Turn every line in the rows below into a numbered list, skipping blank lines. Leave the pictures out.

[Rows from a data source]
○ ○ ○ ○ ○ ○ ○

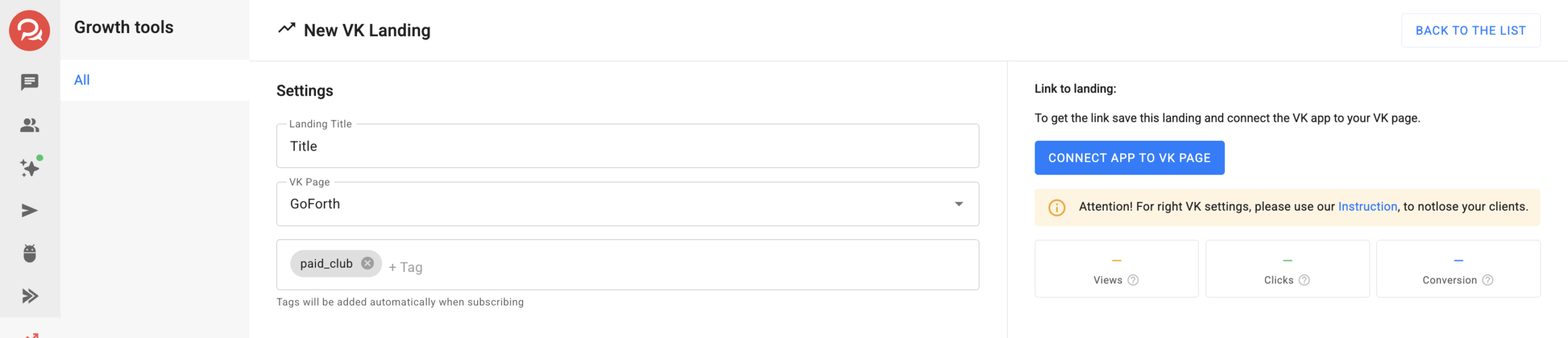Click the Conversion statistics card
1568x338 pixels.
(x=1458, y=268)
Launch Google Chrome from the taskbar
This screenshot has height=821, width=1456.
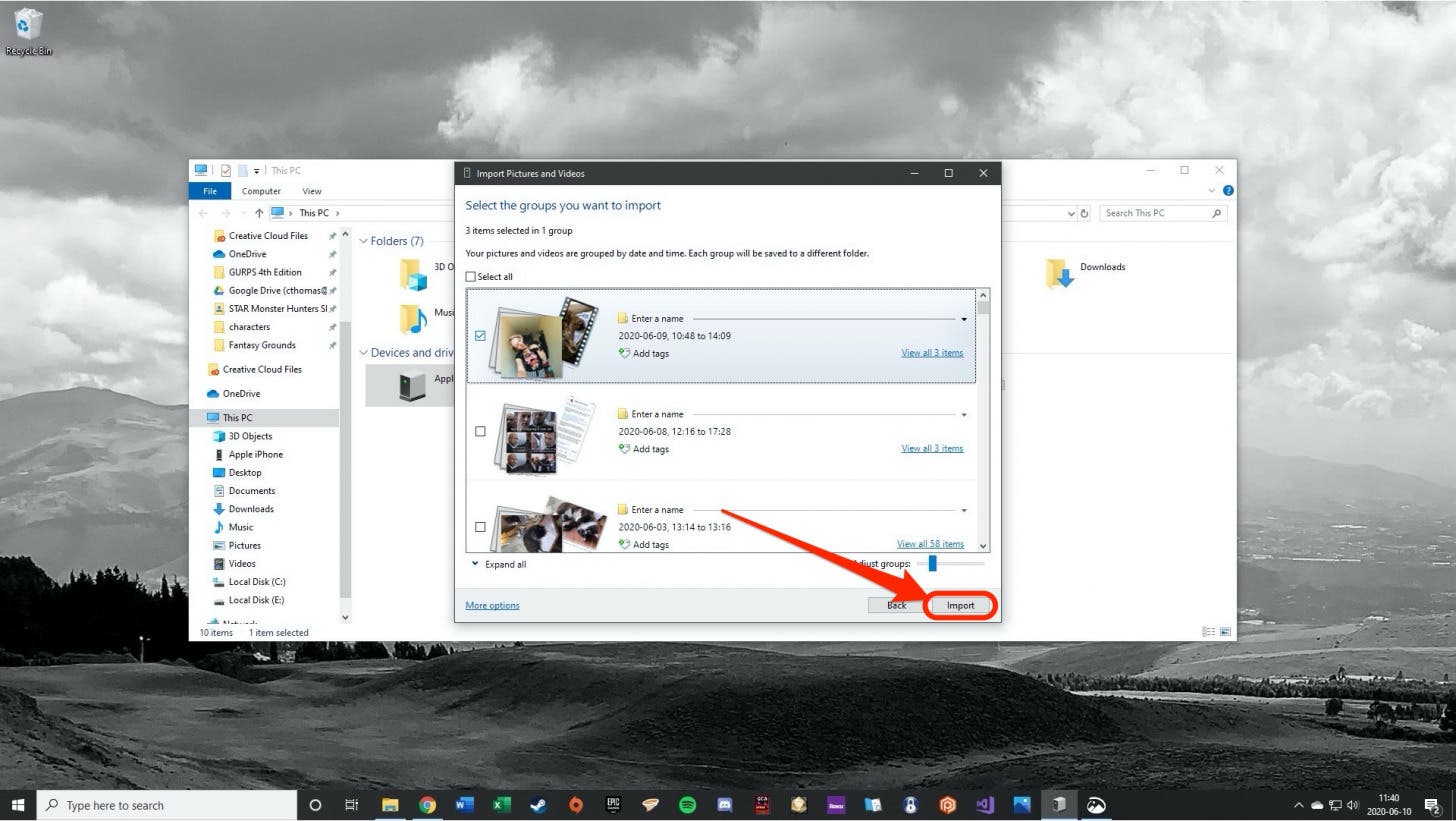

○ ○ ○ ○ ○ ○ ○

Task answer:
1. Click the Conversion statistics card
2. 1568x338 pixels.
3. (x=1458, y=268)
4. Launch Google Chrome from the taskbar
5. This screenshot has height=821, width=1456.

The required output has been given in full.